Poudoudou exploite en effet les traditions de son royaume pour devenir reine, quitte à tricher un peu dans le contexte d'une société marquée par ses rituels. Et peu à peu, le lecteur le montre, elle saura faire le vide autour d'elle et de son mari, le mbaï (roi) Laoula: exit même ses autres épouses, puisque dans un souci d'égalité face aux générations, le roi, polygame, épouse une jeune femme par an.
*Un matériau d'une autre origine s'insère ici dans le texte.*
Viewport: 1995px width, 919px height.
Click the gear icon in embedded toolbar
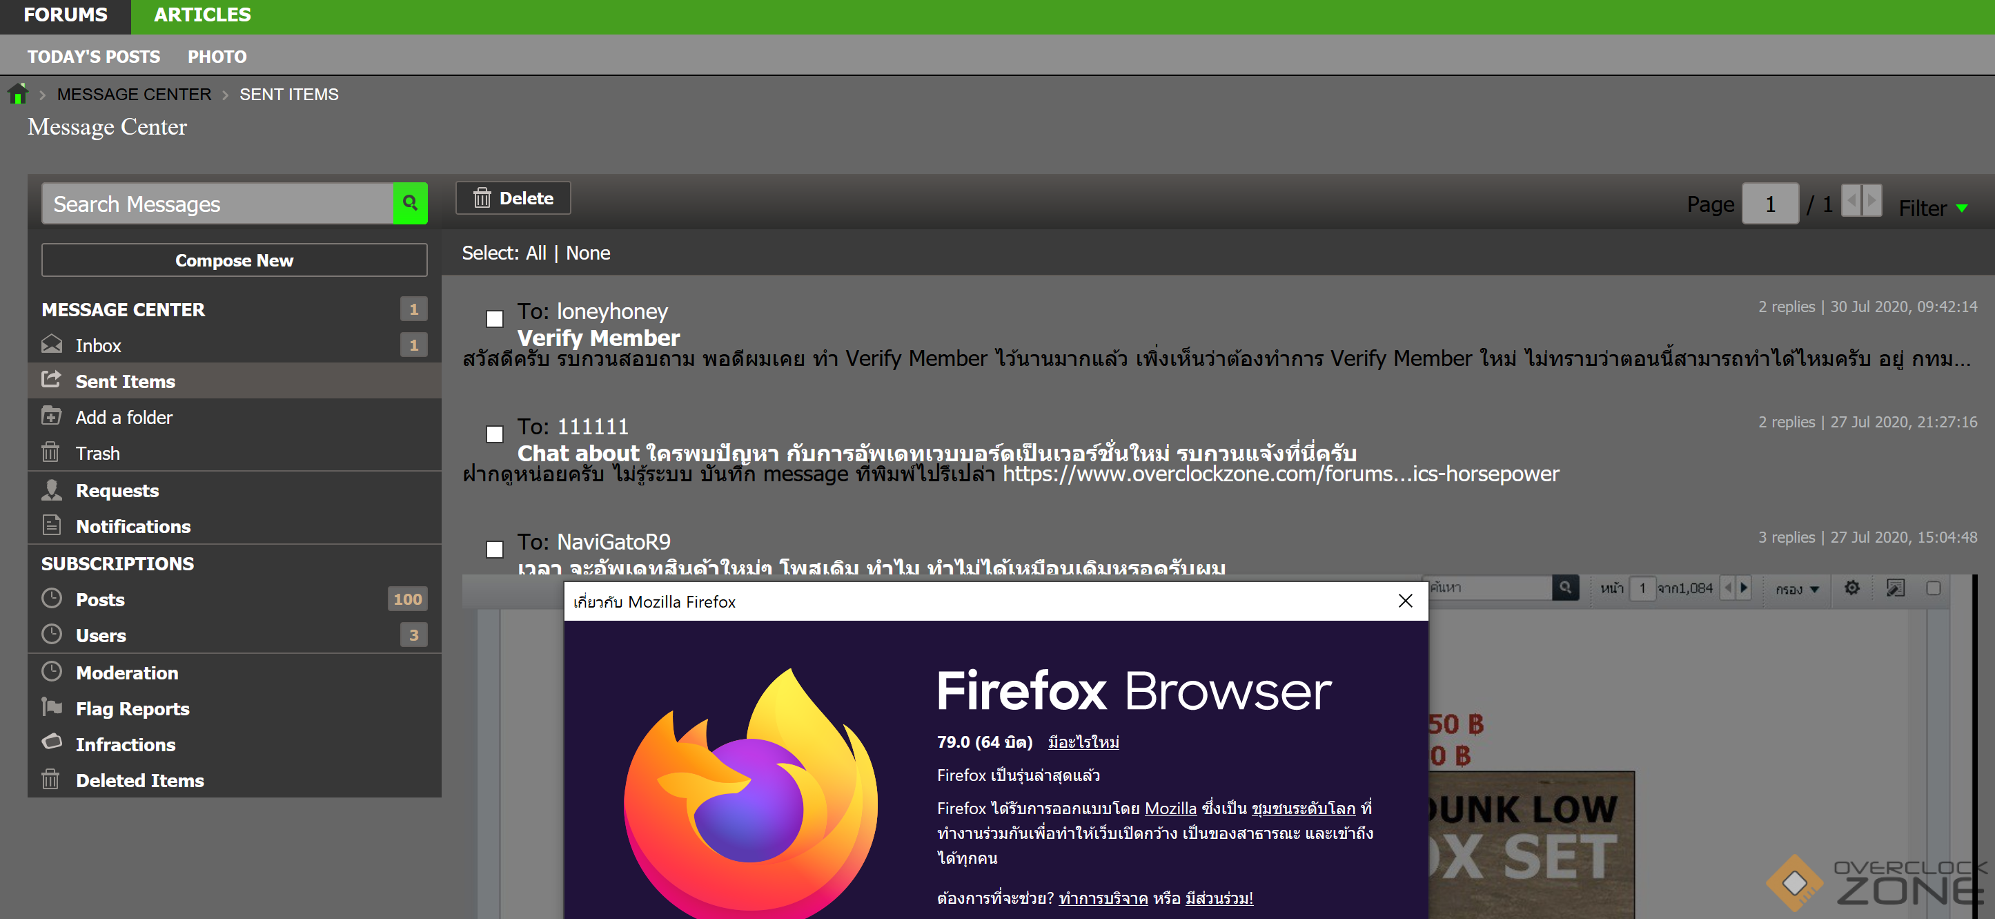click(1851, 588)
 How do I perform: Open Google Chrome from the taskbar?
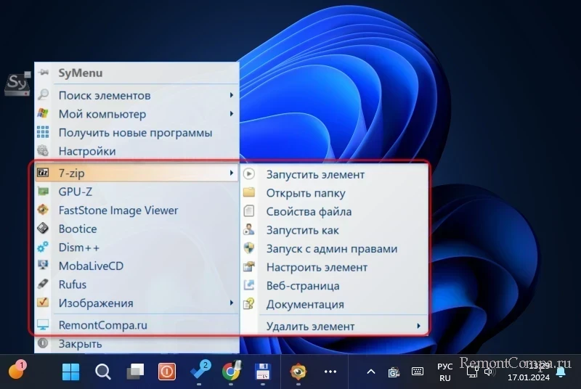tap(231, 372)
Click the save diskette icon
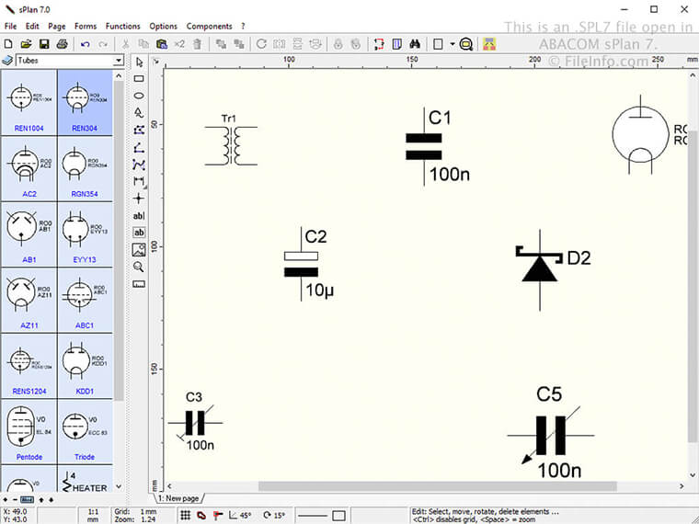This screenshot has width=699, height=524. click(44, 44)
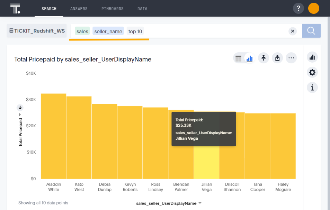Switch to chart view
The width and height of the screenshot is (330, 210).
(249, 58)
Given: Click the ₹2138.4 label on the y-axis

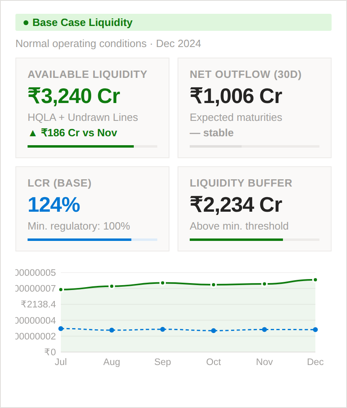Looking at the screenshot, I should [x=38, y=304].
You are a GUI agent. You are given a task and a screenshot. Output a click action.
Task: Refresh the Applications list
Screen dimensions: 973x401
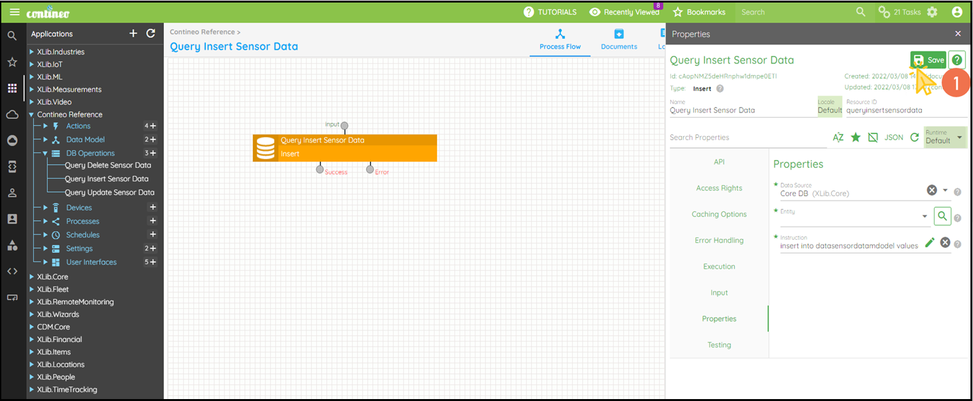151,33
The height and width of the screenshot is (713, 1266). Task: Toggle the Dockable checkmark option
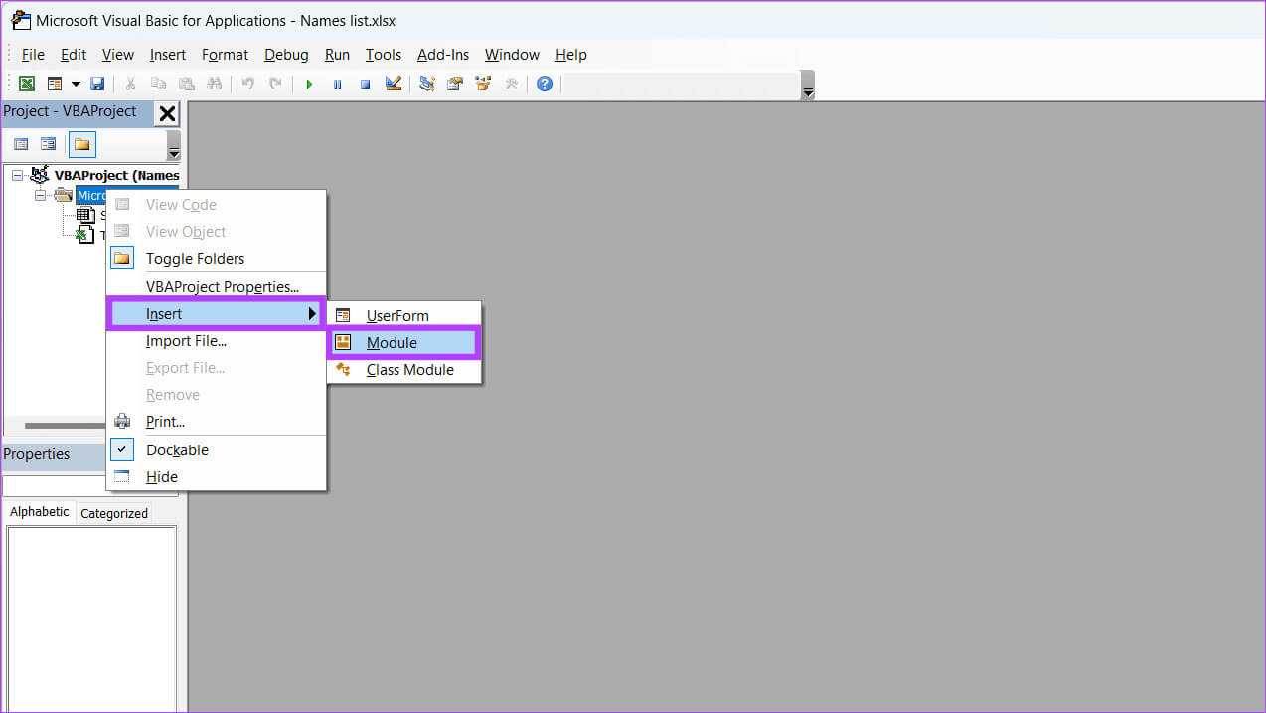(x=177, y=449)
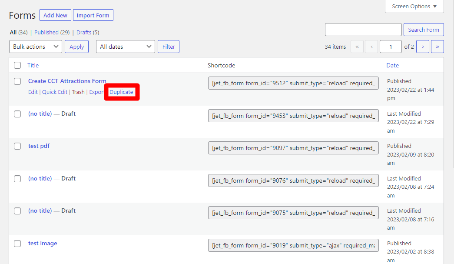Expand the All dates filter dropdown
454x264 pixels.
(125, 47)
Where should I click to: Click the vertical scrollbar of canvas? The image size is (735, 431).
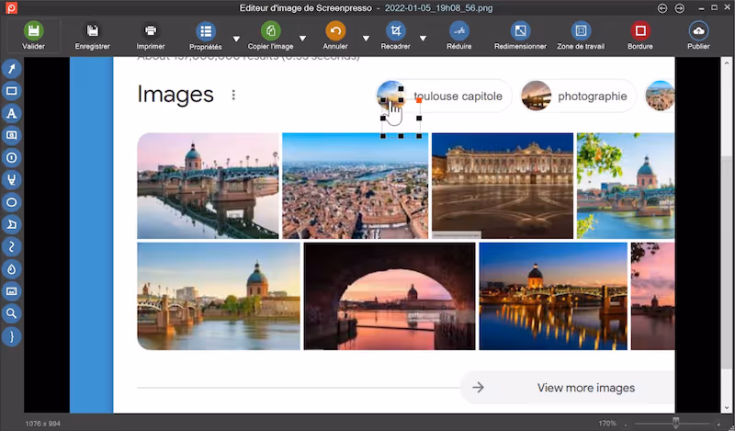726,235
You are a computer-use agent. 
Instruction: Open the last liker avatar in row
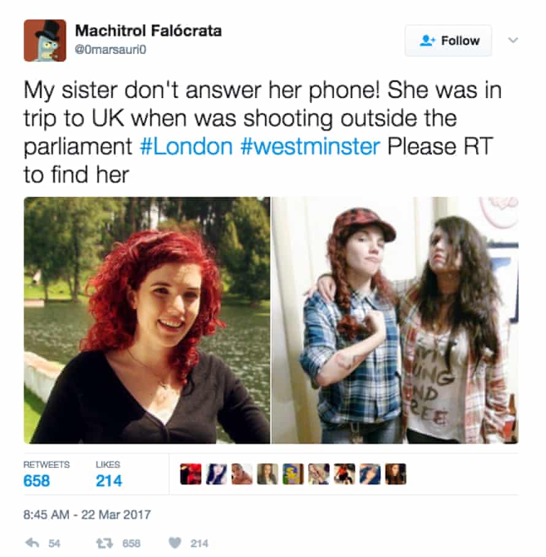click(x=396, y=474)
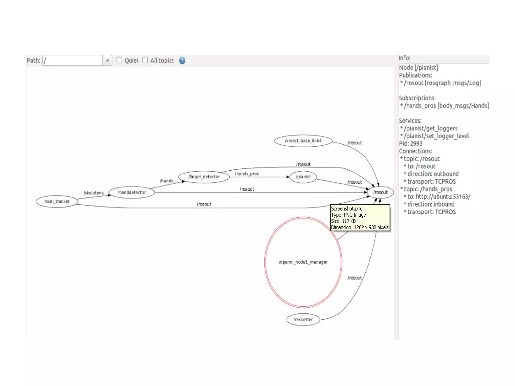The image size is (515, 386).
Task: Select the /pianist node ellipse
Action: [303, 177]
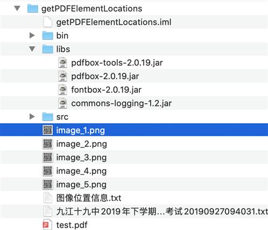Click the JAR icon of commons-logging-1.2.jar

click(62, 103)
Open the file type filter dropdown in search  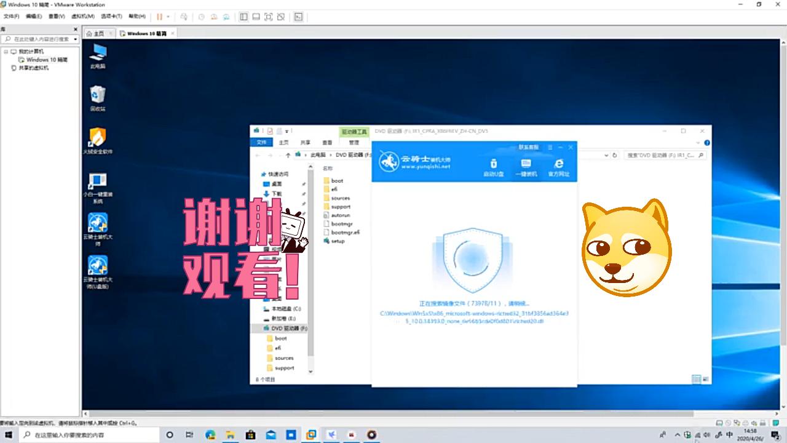pos(607,155)
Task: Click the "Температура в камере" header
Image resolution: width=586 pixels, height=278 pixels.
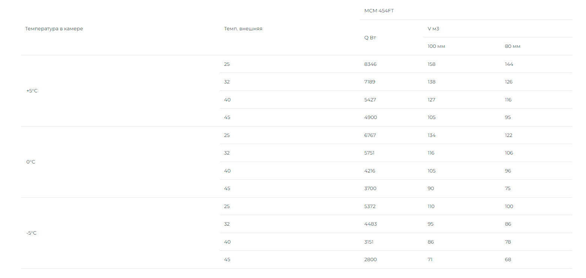Action: (x=54, y=29)
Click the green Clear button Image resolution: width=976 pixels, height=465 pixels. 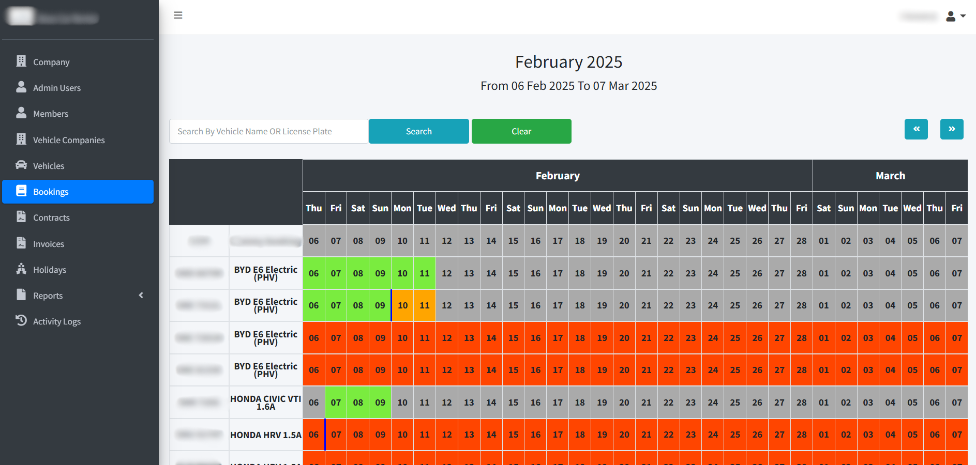coord(521,131)
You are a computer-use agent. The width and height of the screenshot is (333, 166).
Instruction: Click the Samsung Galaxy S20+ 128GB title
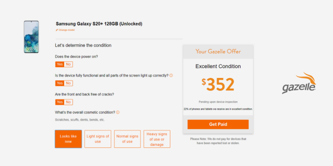pos(99,24)
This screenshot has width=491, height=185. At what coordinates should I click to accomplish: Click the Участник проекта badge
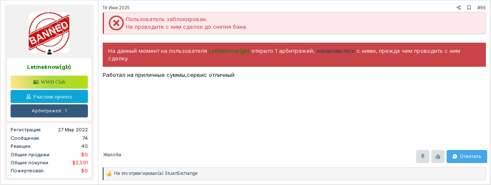[x=49, y=97]
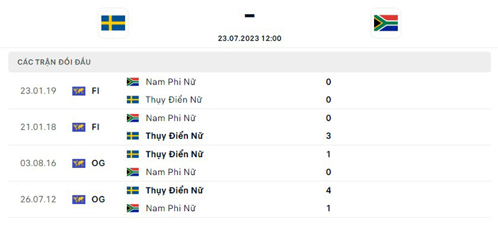This screenshot has height=229, width=498.
Task: Click the Sweden team flag in header
Action: (x=113, y=23)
Accessoirement, Poudoudou s'arroge le droit d'avoir un amant, Tipipi, son homme de confiance à plus d'un titre.
Le merveilleux s'invite dans les pages de "La Fabrique du merveilleux" – à commencer par la situation qui donne son titre au livre: c'est un lieu où tout semble possible, y compris la coexistence pacifique entre espèces animales a priori antagonistes dans le lieu où, précisément, les rêves naissent et sont gérés pour chaque être vivant. C'est que l'histoire, dans son ensemble, demeure proche d'une nature volontiers référentielle: le temps, en particulier, y est évoqué en lunes à l'occasion.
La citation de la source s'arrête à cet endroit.